Nokogiri extract text?

there is a simple file /home/pt/test.html such as the following

  

hallo,world

 

 

i want to extract the text “hallo,world” in the /home/pt/test.html with
nokogiri,how to write?

require ‘rubygems’
require ‘nokogiri’
html = ‘/home/pt/test.html’
doc = Nokogiri::HTML(html)

would you mind to finish it ?

On Wed, Jun 23, 2010 at 12:23 AM, Pen T. [email protected] wrote:

require ‘rubygems’
require ‘nokogiri’
html = ‘/home/pt/test.html’
doc = Nokogiri::HTML(html)

would you mind to finish it ?

At http://wiki.github.com/tenderlove/nokogiri/ you can read on how to
find the nodes you need.
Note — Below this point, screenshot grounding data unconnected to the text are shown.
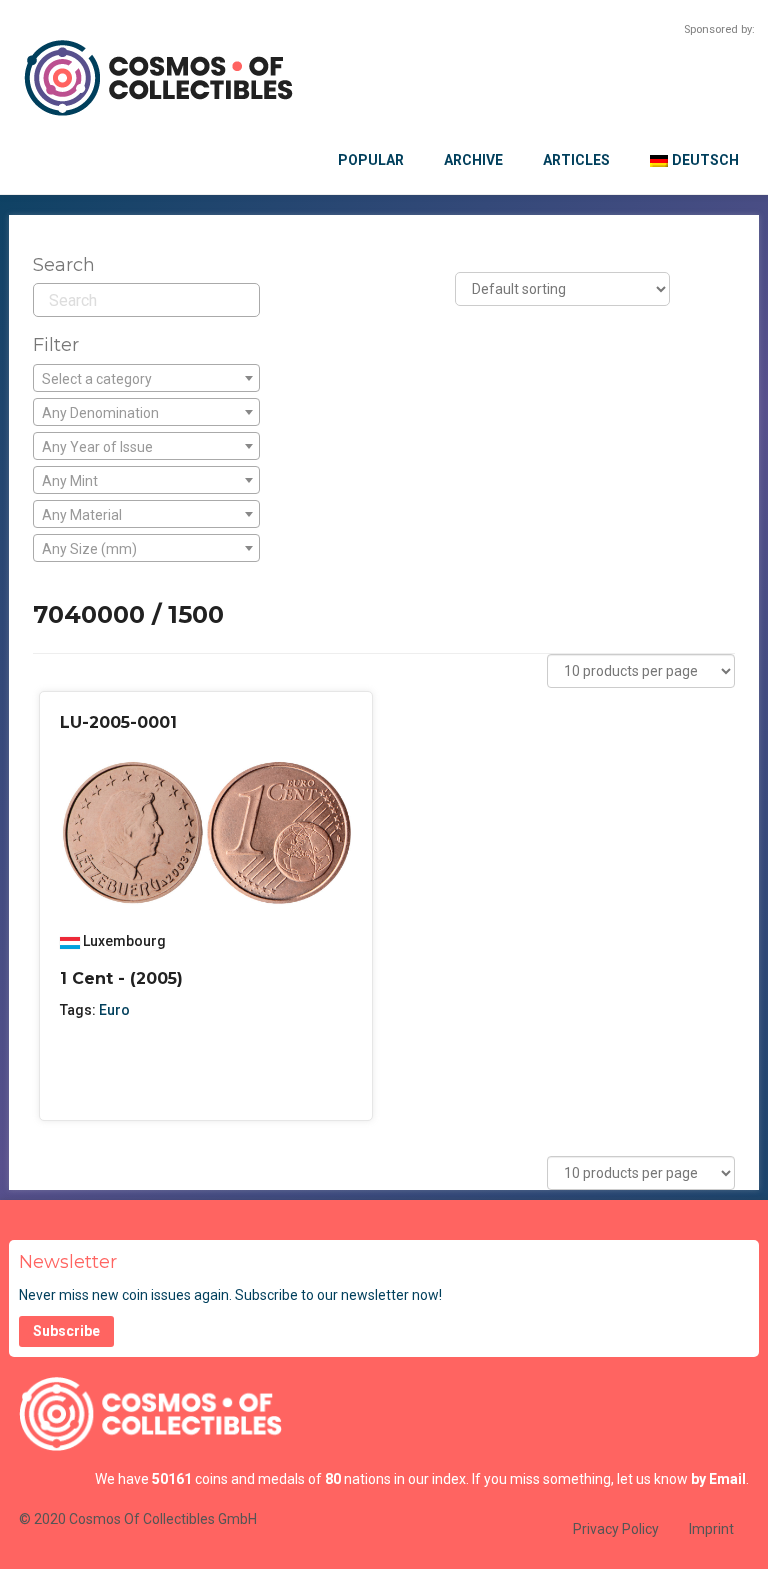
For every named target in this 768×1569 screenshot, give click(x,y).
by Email (718, 1479)
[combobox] (146, 378)
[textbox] (146, 379)
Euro (114, 1010)
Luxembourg (124, 941)
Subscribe (66, 1331)
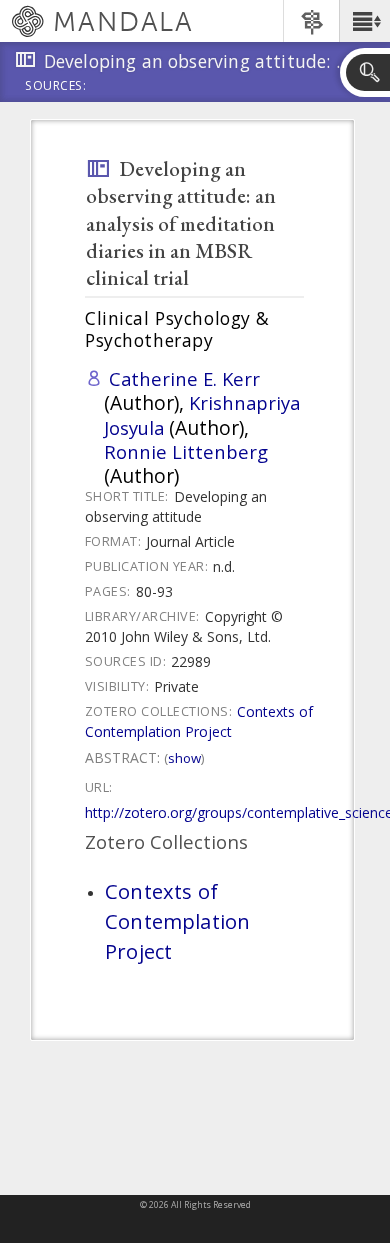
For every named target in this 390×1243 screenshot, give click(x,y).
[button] (364, 21)
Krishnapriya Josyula (202, 414)
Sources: (56, 87)
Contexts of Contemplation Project (199, 721)
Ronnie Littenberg (186, 451)
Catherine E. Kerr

I think you’ll need to use xpath.

Bye

If you just want to extract some specific text within a specific tag you
should go with what Luis posted.

If you want to extract the whole plain text from a specific area in your
document, not knowing which tags may occur, you can try this:
http://www.nils-haldenwang.de/frameworks-and-tools/nokogiri/how-to-extract-plain-text-from-html-with-nokogiri

I do it like this:

puts doc.search(‘p’).map { |e| e.text }

Pen T. wrote in post #920908:

there is a simple file /home/pt/test.html such as the following

  

hallo,world

 

 

i want to extract the text “hallo,world” in the /home/pt/test.html with
nokogiri,how to write?

require ‘rubygems’
require ‘nokogiri’
html = ‘/home/pt/test.html’
doc = Nokogiri::HTML(html)

would you mind to finish it ?